▶ Acciones requeridas:
**a.** Responde, según el texto sobre el suicidio en los espacios cristianos:
(i) ¿Qué le sucede a la fe cuando los creyentes ven el suicidio como un acto inmoral contra Dios?
(ii) ¿Qué mito se describe como muy presente y dañino?
(iii) ¿Qué han encontrado los investigadores acerca de las múltiples creencias religiosas?
**b.** Prosigue el texto sobre el suicidio en los espacios cristianos a partir de su última oración.

▶ Fragmento del texto:
El suicidio debe ser un tópico de conversación necesaria en los espacios cristianos. Bajo la experiencia de los mismos líderes religiosos, sus familias y equipos de labor, sabemos que existen dificultades que son sostenidos durante mucho tiempo y, que necesitan urgente atención. Cuando los creyentes creen que el suicidio es un acto inmoral en contra de Dios, cualquier padecimiento que lleve a la disposición suicida, carcome y destruye la fe. Por otro lado, concientizar sobre esta problemática coloca compasión y cuidado en un espacio donde las redes pueden ser más auténticas y profundas. La conducta suicida es un fenómeno altamente complejo que asocia riesgos que nos interpelan a una atención multifactorial, entonces, la espiritualidad y las creencias de quien padece y de su entorno más próximos, deben ser considerados como factores que contribuyen al sostenimiento o alivio de este riesgo. Aquí es donde líderes religiosos y profesionales deben trabajar en conjunto, logrando el “esperado” diálogo entre religión y psicología/psiquiatría, motivado por acompañar, de la mejor forma y con lo mejor que tenemos, a quien sufre. Quebrar el “silenciamiento”, es derribar un muro muy antiguo, que ha creado también prejuicios entre los profesionales de ambas áreas de conocimiento y, en este sentido, somos nosotros quienes debemos trabajar en nuestras propias creencias ante nuestros pacientes y feligreses, alterando un mito muy presente y dañino, durante mucho tiempo: “la espiritualidad no hace parte del bienestar”, que nos lleva a disociar la salud de quien tenemos al frente. Sobre esto, sabemos que las creencias religiosas de una persona, su devoción y práctica de las mismas, es un factor protector, pero también puede ser el detonante de riesgo en una crisis. Los investigadores encuentran que múltiples creencias religiosas pueden aislar a las personas, dejándolas lejos de aquellos que pueden ayudar pero que no  comparten el estilo de vida. Otras comunidades religiosas, tienen fuertes cuestionamientos respecto a formas de vivir, costumbres o condiciones de sus feligreses lo que, en momentos de susceptibilidad personal, pueden ser de daño, si son rechazados por la misma. Entonces, la religión puede ser causa de detrimento del bienestar mental de las personas cuando entra en conflicto con aspectos esenciales de su identidad.

▶ Material proporcionado:

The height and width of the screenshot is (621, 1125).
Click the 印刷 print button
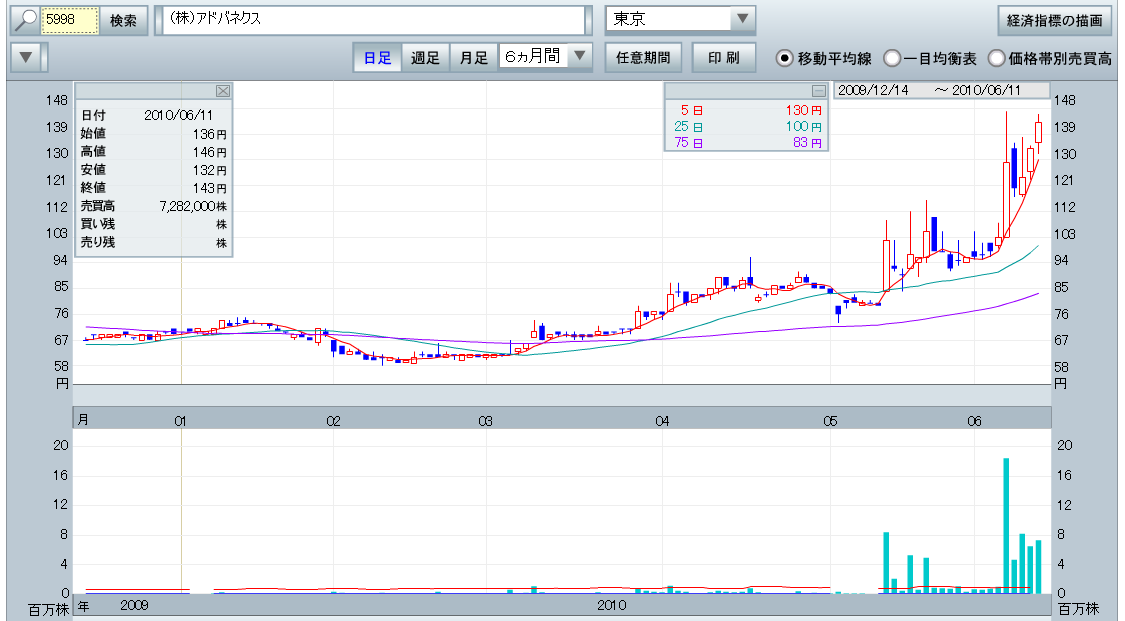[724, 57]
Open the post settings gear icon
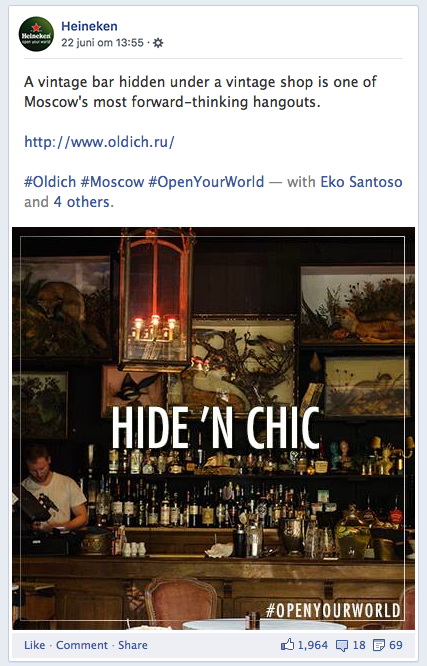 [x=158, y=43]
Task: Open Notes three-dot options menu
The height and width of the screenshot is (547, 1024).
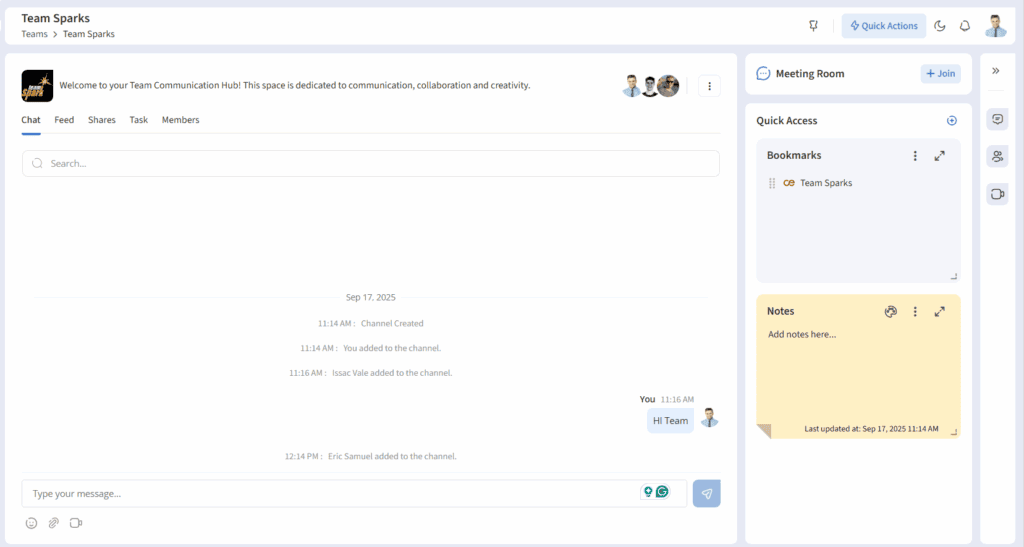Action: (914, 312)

▶ Respuestas numeradas:
**a.**
(i) Cualquier padecimiento que lleve a la disposición suicida carcome y destruye la fe.
(ii) El mito de que "la espiritualidad no hace parte del bienestar".
(iii) Que pueden aislar a las personas y dejarlas lejos de quienes pueden ayudar pero no comparten su estilo de vida.

**b.**
¿Qué podemos hacer? Mucho. Concientizar es colocar el asunto del suicidio en nuestras conversaciones mas intimas y comunitarias. Esto significa traer el tema del sufrimiento psíquico a espacios en que se ha negado durante mucho tiempo. Encontrar propósito y refugio en la espiritualidad, puede sostener un momento de oscuridad personal. Por otro lado, aprender a ser cuidadosos en nuestras palabras y discursos comunitarios, respecto al padecimiento, al dolor, a la búsqueda de ayuda psicoterapéutica, etc. Si hay silenciamiento: coloquemos palabra; si hay juicio: coloquemos apertura; si hay cuestionamientos: coloquemos diálogo. O sea, hagamos práctica de las creencias que profesamos, coloquemos ternura en espacios religiosos áridos. Y, por último, reconozcamos la influencia: hagámonos cargo de aquellas directrices, decisiones comunitarias y aislamiento a personas que viven otras condiciones de vida y que ya padecen el rechazo de la sociedad, como para sostener agregado el de la comunidad religiosa a la cual pertenecen.

El suicidio es un escape irreal a un sufrimiento real. Seamos un nido acogedor de cuidado y compañía, no la gota que rebalse el vaso.

 

Lic. Juan Pablo Lienlaf
Psicólogo, Docente de Lengua y Literatura, Licenciado en Cs de la Educación, Esp. Clínica del Suicidio

Bibliografía: Khosa-Nkatini, H.P. & Buqa, W., 2021, ‘Suicide as a sin and mental illness: A dialogue between Christianity and psychology’, Verbum et Ecclesia 42(1), a2318.